Referindo-se ao facto de ser diretamente mencionada por Bruxelas pela primeira vez, a Huawei entende que a referência não tem “base legal” e “vai contra os princípios do livre comércio”. A empresa queixa-se de não ter sido alvo de um “procedimento justificado” e de não ter sido ouvida nesta matéria. “Como operador económico na UE, a Huawei tem direitos processuais e substanciais e deve ser protegida ao abrigo das leis da UE dos Estados-membros, bem como os seus compromissos internacionais”, rematou.

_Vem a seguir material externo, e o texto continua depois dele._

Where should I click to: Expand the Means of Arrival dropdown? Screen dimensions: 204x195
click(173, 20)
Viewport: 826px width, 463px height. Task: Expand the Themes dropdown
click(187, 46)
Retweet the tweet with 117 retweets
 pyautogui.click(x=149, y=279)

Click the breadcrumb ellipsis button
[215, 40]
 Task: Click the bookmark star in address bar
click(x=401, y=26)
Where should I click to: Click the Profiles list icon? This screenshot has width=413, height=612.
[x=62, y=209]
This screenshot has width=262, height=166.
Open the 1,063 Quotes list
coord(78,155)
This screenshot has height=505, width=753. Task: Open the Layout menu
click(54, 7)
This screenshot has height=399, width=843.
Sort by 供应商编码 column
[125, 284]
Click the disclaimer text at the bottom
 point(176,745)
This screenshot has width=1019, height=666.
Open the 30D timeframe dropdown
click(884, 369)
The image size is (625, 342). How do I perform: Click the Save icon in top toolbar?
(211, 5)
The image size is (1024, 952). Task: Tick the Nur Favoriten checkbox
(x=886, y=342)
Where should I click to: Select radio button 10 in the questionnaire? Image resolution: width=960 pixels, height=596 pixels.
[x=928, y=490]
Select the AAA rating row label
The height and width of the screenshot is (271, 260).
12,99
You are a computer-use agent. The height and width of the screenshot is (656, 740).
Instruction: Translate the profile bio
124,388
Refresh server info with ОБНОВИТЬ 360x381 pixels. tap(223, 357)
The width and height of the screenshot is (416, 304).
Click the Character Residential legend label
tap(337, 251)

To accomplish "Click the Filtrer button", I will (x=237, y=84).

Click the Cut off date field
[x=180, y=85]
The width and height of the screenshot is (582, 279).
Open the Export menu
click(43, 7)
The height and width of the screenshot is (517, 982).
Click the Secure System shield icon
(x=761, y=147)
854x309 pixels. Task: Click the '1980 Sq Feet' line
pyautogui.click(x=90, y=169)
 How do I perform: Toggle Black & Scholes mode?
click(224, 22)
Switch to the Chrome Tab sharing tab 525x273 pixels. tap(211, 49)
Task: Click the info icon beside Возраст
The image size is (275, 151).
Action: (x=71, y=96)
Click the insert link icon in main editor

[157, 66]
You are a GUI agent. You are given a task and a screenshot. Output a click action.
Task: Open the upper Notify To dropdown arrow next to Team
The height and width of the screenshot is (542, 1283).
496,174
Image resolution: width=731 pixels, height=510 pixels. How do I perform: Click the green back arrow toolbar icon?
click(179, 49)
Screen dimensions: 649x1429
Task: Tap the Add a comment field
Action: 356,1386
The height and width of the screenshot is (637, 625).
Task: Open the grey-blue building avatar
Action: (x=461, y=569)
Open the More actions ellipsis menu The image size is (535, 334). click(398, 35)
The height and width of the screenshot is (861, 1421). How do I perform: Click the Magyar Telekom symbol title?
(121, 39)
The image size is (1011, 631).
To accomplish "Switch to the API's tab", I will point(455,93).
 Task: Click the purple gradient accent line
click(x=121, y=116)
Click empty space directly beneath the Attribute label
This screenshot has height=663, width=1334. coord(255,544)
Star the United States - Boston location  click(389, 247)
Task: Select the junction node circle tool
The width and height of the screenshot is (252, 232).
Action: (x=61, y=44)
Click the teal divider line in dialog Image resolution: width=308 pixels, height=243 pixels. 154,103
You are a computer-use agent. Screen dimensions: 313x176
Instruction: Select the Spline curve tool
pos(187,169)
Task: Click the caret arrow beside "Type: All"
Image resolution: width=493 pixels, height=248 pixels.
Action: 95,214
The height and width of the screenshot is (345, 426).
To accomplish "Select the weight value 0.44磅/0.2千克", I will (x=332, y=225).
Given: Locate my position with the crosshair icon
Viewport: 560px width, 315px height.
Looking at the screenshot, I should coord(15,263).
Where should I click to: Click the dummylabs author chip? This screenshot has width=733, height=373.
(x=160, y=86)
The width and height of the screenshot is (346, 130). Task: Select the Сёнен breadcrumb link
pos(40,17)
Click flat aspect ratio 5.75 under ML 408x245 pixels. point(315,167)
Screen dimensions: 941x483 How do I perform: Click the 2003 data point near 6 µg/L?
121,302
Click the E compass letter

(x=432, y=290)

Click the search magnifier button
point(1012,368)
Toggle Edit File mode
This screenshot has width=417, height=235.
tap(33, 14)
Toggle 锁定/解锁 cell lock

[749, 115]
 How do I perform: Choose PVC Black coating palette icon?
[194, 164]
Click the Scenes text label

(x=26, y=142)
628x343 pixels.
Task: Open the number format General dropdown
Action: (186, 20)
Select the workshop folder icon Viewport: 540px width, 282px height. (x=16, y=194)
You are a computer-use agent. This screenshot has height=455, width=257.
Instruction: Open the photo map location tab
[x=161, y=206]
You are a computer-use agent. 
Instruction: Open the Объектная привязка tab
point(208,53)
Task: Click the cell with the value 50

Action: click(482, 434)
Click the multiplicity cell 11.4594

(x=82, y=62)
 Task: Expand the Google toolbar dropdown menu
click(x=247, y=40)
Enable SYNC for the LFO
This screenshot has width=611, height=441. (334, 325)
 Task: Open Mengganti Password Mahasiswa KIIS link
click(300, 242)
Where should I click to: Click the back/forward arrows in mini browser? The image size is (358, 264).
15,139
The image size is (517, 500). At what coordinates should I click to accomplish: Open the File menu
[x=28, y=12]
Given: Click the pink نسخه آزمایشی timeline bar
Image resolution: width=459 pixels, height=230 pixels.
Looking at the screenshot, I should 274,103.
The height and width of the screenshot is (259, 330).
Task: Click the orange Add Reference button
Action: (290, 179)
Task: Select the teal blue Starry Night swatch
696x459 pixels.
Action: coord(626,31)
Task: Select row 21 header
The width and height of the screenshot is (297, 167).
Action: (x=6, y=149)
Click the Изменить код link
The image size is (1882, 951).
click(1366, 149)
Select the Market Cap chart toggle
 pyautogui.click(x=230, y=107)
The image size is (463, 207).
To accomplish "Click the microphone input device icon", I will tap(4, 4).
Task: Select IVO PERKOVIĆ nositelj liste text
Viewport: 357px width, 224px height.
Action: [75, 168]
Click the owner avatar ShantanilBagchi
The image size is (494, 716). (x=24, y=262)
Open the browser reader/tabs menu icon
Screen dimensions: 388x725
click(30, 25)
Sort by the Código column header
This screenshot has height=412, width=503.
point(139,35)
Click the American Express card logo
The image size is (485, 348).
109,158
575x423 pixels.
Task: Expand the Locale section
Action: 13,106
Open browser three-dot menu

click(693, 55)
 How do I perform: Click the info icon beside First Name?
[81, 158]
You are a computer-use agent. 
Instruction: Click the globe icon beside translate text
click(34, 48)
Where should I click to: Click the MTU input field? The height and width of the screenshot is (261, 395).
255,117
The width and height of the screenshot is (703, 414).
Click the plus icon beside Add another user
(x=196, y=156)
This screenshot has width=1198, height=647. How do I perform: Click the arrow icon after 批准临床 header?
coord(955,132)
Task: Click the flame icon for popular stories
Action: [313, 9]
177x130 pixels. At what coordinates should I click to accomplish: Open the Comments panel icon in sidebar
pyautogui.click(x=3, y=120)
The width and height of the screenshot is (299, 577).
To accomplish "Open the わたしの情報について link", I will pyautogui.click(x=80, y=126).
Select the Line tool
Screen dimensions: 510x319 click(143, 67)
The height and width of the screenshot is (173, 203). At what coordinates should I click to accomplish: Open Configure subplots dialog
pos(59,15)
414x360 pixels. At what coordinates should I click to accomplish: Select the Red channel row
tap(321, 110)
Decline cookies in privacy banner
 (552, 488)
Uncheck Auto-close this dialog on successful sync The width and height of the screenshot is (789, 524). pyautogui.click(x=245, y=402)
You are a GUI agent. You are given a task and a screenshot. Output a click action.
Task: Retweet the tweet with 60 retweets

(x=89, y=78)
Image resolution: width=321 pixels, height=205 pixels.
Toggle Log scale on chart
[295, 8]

A Huawei levou um grupo de jornalistas portugueses a Bruxelas esta semana, incluindo do ECO, onde promoveu as práticas de cibersegurança que diz serem “a prioridade de topo” na empresa. A visita ao Huawei Cybersecurity Transparency Center, no coração da UE, serviu ainda para mostrar o local onde os clientes da marca podem aceder e testar o código-fonte do software da empresa num ambiente controlado. Vários responsáveis seniores da Huawei argumentaram que as restrições que estão a ser aplicadas em vários países europeus, incluindo em Portugal, são “políticas” e não “técnicas”.
Esta sexta-feira, o ministro dos Negócios Estrangeiros, João Gomes Cravinho, declarou que a deliberação portuguesa que exclui a Huawei “não é negociável” e é “exclusivamente técnica”. “Tomaremos sempre as decisões que são importantes para salvaguarda da nossa segurança e da nossa soberania e nessa matéria não há negociação possível”, afirmou o governante.
Nota: O ECO viajou a Bruxelas a convite da Huawei Portugal.